▶ **Task**
Arrange the rows in the part that opens with the line containing "Where should I click to: Click the 更新时间" and closes with the line containing "click(x=393, y=146)" as a two-column CSV headed text and answer. Give one CSV line per row, with each value in its own quoted field and any line breaks replaced by spaces.

▶ **Stored entries**
§ §
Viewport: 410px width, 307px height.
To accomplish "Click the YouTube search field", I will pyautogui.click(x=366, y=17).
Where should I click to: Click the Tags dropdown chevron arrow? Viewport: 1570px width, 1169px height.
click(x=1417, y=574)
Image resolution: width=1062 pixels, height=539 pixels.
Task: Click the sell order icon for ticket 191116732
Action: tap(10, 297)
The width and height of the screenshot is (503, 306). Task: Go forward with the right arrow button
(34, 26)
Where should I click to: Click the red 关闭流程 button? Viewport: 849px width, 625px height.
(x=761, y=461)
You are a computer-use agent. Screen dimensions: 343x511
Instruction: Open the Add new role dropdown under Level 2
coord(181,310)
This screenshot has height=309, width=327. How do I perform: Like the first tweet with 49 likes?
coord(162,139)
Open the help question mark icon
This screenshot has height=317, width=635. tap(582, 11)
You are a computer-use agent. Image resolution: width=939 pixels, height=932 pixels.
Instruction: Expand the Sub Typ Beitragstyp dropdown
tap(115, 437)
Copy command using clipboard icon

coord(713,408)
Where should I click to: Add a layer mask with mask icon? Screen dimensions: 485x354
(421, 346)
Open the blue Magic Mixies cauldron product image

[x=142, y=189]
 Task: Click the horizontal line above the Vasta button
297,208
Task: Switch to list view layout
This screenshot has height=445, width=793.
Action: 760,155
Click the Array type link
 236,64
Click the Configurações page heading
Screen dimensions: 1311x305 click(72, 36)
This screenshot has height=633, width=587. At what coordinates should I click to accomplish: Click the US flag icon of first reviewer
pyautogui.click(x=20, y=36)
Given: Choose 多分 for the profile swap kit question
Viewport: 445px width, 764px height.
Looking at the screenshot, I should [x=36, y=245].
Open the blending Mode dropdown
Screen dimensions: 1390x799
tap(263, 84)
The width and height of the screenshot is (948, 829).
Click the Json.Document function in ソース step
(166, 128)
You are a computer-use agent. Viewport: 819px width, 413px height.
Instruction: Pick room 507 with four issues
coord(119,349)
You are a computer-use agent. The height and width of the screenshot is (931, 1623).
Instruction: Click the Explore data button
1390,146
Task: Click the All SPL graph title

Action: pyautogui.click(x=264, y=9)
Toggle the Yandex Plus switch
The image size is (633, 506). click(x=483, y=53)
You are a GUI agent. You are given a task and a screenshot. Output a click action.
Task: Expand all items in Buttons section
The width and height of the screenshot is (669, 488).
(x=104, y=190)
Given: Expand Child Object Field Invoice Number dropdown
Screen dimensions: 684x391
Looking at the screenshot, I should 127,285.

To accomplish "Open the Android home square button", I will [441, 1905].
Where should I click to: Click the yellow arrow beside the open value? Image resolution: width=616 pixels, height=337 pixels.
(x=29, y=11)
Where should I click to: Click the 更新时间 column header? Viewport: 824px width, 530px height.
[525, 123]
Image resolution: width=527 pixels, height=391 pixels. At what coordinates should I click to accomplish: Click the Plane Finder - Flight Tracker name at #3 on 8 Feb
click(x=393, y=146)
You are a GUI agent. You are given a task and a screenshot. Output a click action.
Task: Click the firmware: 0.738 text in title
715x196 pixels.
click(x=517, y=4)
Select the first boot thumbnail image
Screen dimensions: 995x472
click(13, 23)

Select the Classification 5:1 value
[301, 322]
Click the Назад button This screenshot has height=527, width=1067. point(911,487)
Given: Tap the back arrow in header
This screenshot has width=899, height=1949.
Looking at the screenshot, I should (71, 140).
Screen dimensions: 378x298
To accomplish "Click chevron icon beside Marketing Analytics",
§ §
▶ **The solution**
text,answer
"Where should I click to: Click the 更新时间 column header? Viewport: 824px width, 530px height.","[525, 123]"
"Image resolution: width=527 pixels, height=391 pixels. At what coordinates should I click to accomplish: Click the Plane Finder - Flight Tracker name at #3 on 8 Feb","click(x=393, y=146)"